Databricks Setup

Free x
Team x
Business ✓
+
Unify ✓
?

Unify requires a Business tier account and is included with Engage.
See the available plans, or contact Support.

Linked Profiles is in public beta

Linked Profiles (Data Graph, Linked Events, and Linked Audiences) is in public beta, and Segment is actively working on this feature. Some functionality may change before it becomes generally available.

On this page, you’ll learn how to connect your Databricks data warehouse to the Segment Data Graph.

Set up Databricks credentials

Sign in to Databricks with admin permissions to create new resources and provide the Data Graph with the necessary permissions.

Segment assumes that you already have a workspace that includes the datasets you’d like to use for the Data Graph. Segment recommends setting up a new Service Principal user with only the permissions to access the required catalogs and schemas.

Step 1: Set up a Service Principal user

Segment recommends that you set up a new Service Principal user. If you already have a Service Principal user you’d like to use, grant it “Can use” permissions for your data warehouse and proceed to Step 2: Create a catalog for Segment to store checkpoint tables.

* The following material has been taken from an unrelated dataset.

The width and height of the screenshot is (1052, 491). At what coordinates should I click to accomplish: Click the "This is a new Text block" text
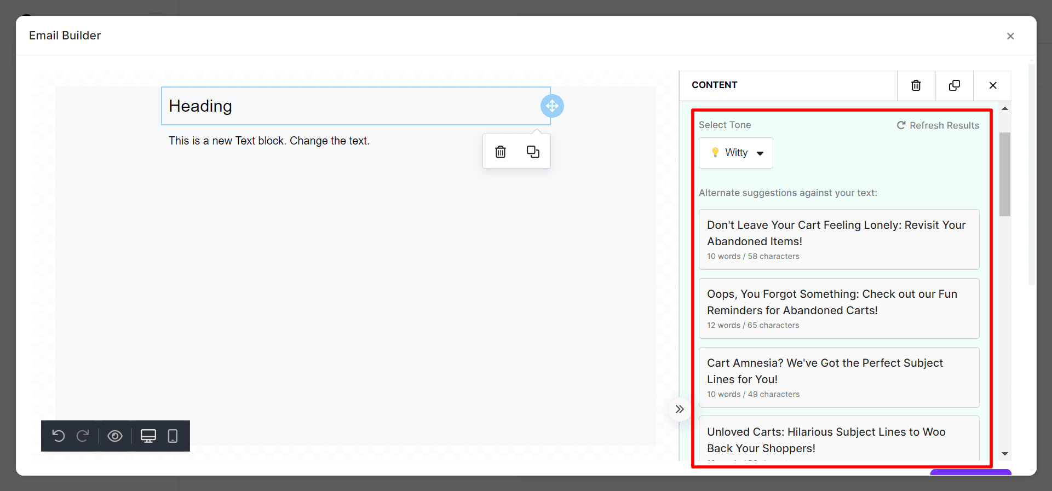click(x=269, y=141)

If you want to create a new Service Principal user, complete the following substeps:

Substep 1: Create a new Service Principal user

  1. Log in to the Databricks UI as an Admin.
  2. Click User Management.
  3. Select the Service principals tab.
  4. Click Add Service Principal.
  5. Enter a Service Principal user name and click Add.
  6. Select the Service Principal user you just created and click Generate secret.
  7. Save the Secret and Client ID to a safe place. You’ll need these values to connect your Databricks warehouse to Segment.
  8. Navigate to Workspaces and select your Workspace.
  9. Select the “Permissions” tab and click Add Permissions.
  10. Add the newly created Service Principal user and click Save.

If you already have a warehouse you’d like to use, you can move on to the next substep, Substep 2: Add your Service Principal user to Warehouse User Lists. If you need to create a new warehouse first, see the Create a new warehouse before completing the next substep.

Substep 2: Add your Service Principal user to Warehouse User Lists

  1. Log in to the Databricks UI as an Admin.
  2. Navigate to SQL Warehouses.
  3. Select your warehouse and click Permissions.
  4. Add the Service Principal user and grant them “Can use” access.
  5. Click Add.
(Optional) Confirm Service Principal permissions

Confirm that the Service Principal user that you’re using to connect to Segment has “Can use” permissions for your warehouse.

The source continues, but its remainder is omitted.